I _know_ someone here has had a 425 polaris  but I need to know if they are solid reliable quads,why is that the only manual tranny on a polaris utility quad . I know the quad has been taken care of just want to make sure I am not buying a turd :haha: it has ITP wheels,27'' ITP 589's, and its snorked.


----------



## Polaris425 (Dec 16, 2004)

Only problem I ever had out of mine was busting CV Cups running 27x12 vamps up front on wide offset rims. Before that I never had any mechanical problems. Oh, the seal on the inside of the hub would leak & need to be replaced occasionally but, thats all Polaris' not just the Xpedition. It's cheap & easy to fix. I've got one leaking on the scrammy already.

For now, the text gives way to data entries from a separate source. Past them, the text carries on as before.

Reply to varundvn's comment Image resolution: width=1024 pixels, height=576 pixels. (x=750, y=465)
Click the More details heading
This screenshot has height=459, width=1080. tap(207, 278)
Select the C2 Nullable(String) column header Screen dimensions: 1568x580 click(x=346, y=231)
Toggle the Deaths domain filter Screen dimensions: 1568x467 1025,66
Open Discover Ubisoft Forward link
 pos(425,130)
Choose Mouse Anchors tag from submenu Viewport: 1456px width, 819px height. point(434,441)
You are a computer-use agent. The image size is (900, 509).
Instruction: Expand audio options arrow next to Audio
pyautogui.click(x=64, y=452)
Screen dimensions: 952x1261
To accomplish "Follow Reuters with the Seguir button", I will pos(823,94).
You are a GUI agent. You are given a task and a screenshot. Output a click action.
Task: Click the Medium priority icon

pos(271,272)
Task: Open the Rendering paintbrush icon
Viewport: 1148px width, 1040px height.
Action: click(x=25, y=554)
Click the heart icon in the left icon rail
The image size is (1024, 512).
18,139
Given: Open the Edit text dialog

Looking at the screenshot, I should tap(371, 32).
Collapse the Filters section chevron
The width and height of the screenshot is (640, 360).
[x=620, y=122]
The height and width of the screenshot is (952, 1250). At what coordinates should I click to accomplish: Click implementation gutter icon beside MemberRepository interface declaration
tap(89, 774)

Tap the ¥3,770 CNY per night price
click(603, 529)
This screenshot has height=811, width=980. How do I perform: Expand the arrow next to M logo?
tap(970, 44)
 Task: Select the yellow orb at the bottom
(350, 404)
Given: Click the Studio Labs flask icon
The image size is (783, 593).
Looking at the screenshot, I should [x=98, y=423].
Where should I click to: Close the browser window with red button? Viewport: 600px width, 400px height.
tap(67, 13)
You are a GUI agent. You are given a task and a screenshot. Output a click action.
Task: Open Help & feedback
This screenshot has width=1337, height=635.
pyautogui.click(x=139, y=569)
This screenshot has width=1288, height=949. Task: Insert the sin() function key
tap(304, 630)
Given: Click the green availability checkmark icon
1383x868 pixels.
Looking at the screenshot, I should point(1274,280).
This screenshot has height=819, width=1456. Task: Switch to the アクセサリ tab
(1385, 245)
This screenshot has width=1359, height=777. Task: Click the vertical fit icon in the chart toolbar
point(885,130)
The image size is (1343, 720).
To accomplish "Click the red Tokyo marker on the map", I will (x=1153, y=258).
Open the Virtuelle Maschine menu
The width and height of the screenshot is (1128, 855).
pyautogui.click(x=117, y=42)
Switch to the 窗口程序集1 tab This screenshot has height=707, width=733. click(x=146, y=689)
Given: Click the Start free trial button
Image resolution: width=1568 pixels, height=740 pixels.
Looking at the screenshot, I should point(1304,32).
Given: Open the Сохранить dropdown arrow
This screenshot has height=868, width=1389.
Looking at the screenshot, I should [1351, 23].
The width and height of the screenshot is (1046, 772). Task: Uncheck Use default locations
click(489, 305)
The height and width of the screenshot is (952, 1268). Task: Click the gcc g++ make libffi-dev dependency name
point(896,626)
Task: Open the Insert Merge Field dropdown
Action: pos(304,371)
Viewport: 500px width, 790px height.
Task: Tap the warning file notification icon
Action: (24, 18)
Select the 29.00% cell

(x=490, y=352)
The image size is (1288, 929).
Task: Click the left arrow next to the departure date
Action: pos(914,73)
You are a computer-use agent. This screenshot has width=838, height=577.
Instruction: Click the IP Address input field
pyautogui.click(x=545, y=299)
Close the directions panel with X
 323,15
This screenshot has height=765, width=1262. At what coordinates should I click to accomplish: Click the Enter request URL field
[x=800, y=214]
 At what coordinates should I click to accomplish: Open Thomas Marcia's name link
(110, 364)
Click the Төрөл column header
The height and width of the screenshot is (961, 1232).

OH, one thing to remember, grease everything good, especially the zerk on the rear drive shaft coupler.


----------



## hondarecoveryman (Feb 28, 2009)

Thanks P425


----------



## Polaris425 (Dec 16, 2004)

no prob. I think I still have the littl book for it somewhere if they dont give ya one w/ it. And I also have PDF of the service manual somewhere.


----------



## hondarecoveryman (Feb 28, 2009)

why is it a manual shift ? does it do good in the mud ? I havent rode it , but have been on a few trail rides where he was riding too , it seemed to be pretty strong ...


----------



## Polaris425 (Dec 16, 2004)

That was back in the day when people were still leary of auto's and didnt want one. I think their sales must have been a little down to cat, & honda, who were making larger bore manual shift atv's. So they put out something to compete. I had 27" Bi & Tri Claws on mine, never had problems turning them, then later on I went w/ 27" Laws & Vamps combo. Turned those pretty well too.


----------